Instructions for the task:
With the pictures omitted, set down exactly the lines from the one that contains "Open the Cloud Server menu" through the last line of the data.

________________

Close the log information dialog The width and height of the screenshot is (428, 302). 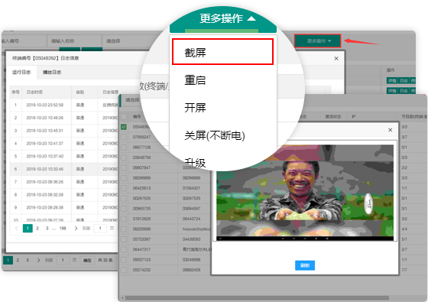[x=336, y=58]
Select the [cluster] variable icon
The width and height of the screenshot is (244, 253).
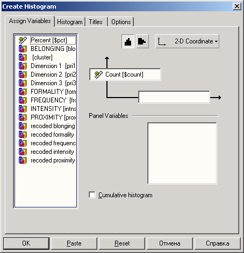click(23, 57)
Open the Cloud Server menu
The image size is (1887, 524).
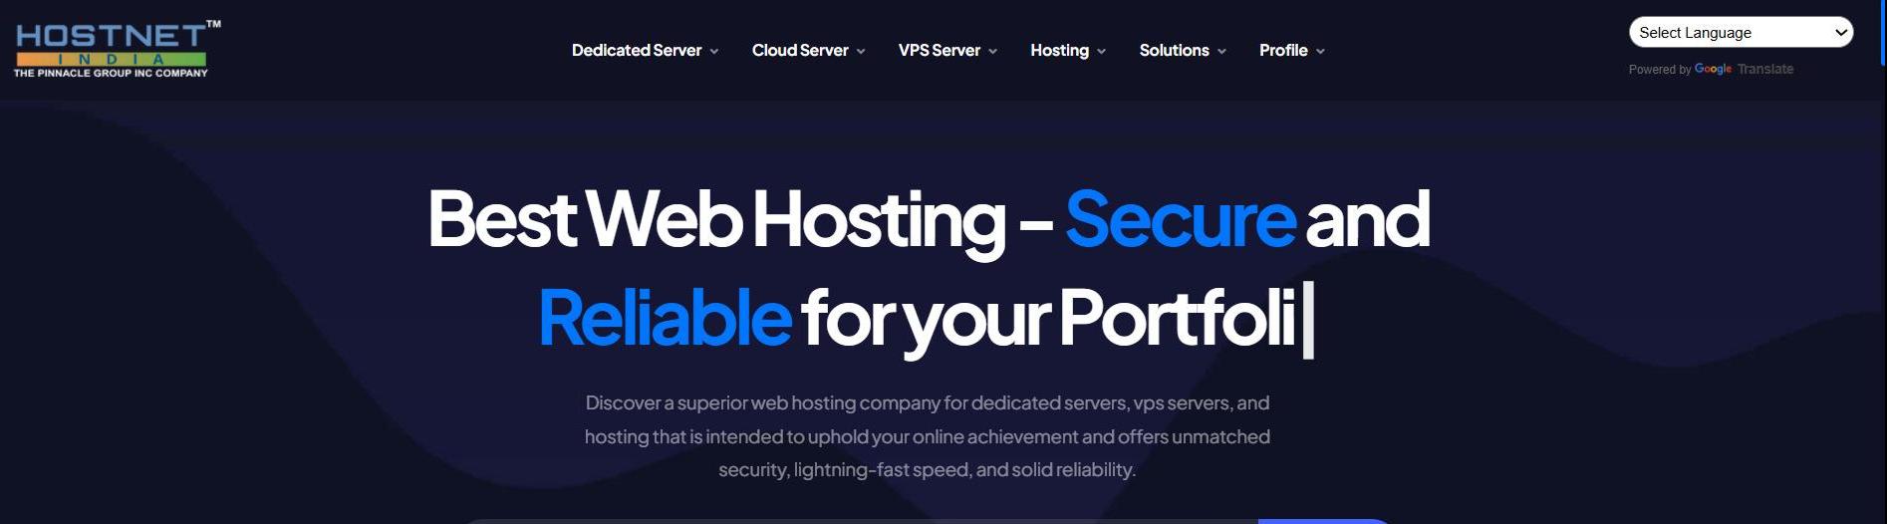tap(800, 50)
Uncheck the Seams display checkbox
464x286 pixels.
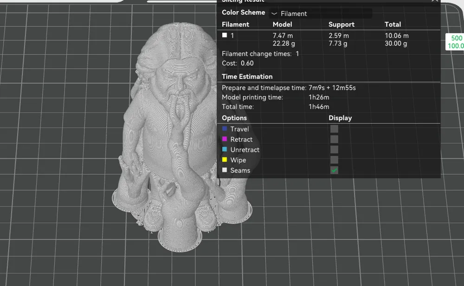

________________

Response area:
Open the Cloud Server menu
The image size is (1887, 524).
tap(800, 50)
Uncheck the Seams display checkbox
464x286 pixels.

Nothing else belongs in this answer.